[Passage to read]:
# # # # #

Singapore’s Candy-Colored Shop-Houses Are a Record of the City’s Multicultural History
When my wife and I moved to Singapore last year for her new job, I expected to be traveling into the future. On my previous visits, Singapore's famously efficient airport, Changi, had seemed like the principal node of a gleaming network of expressways, subway lines, and skyscrapers, all designed to maximize the flow of people and capital. It is a place where your car automatically pays for parking, where the traffic lights are controlled by artificial intelligence, and where the cityscape is gilded with ever more fantastical architectural forms. Marina Bay Sands, a triple-towered hotel and casino, is capped by a horizontal sky garden resembling a marooned spaceship. Gardens by the Bay, the park next door that had a starring role in Crazy Rich Asians, is dominated by a cluster of towering metal trees that look like they were designed by a robot with a taste for horticulture.

# # # # #

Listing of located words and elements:
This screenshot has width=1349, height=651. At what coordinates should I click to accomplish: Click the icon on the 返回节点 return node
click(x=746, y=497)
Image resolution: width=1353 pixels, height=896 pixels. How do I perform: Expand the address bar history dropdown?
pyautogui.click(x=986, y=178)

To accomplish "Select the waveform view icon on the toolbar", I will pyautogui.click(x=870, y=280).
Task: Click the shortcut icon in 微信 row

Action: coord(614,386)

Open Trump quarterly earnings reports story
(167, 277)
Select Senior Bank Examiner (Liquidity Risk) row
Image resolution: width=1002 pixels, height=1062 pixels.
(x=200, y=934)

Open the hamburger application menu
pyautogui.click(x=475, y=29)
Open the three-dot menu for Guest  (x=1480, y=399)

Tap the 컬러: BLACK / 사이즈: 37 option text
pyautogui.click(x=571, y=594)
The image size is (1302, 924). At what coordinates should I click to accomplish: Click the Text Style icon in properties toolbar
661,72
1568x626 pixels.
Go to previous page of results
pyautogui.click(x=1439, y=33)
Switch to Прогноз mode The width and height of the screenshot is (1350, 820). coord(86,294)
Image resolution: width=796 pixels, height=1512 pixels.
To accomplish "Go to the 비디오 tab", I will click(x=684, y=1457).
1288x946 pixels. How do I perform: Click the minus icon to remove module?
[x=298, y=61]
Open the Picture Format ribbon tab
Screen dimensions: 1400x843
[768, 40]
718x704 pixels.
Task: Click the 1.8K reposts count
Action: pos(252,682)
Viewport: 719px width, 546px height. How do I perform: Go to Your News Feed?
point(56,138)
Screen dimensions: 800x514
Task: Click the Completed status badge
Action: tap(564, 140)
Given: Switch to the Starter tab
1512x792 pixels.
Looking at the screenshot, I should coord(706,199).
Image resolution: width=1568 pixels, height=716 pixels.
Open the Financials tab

# # # # #

[Problem set]:
1. In the Singapore shop-house piece, what does the horizontal sky garden atop Marina Bay Sands resemble?
2. Return the listing's lines verbatim, from its first line up to and including the line with "pyautogui.click(x=986, y=178)".

[Solutions to each task]:
1. A marooned spaceship.

2.
This screenshot has width=1349, height=651. At what coordinates should I click to accomplish: Click the icon on the 返回节点 return node
click(x=746, y=497)
Image resolution: width=1353 pixels, height=896 pixels. How do I perform: Expand the address bar history dropdown?
pyautogui.click(x=986, y=178)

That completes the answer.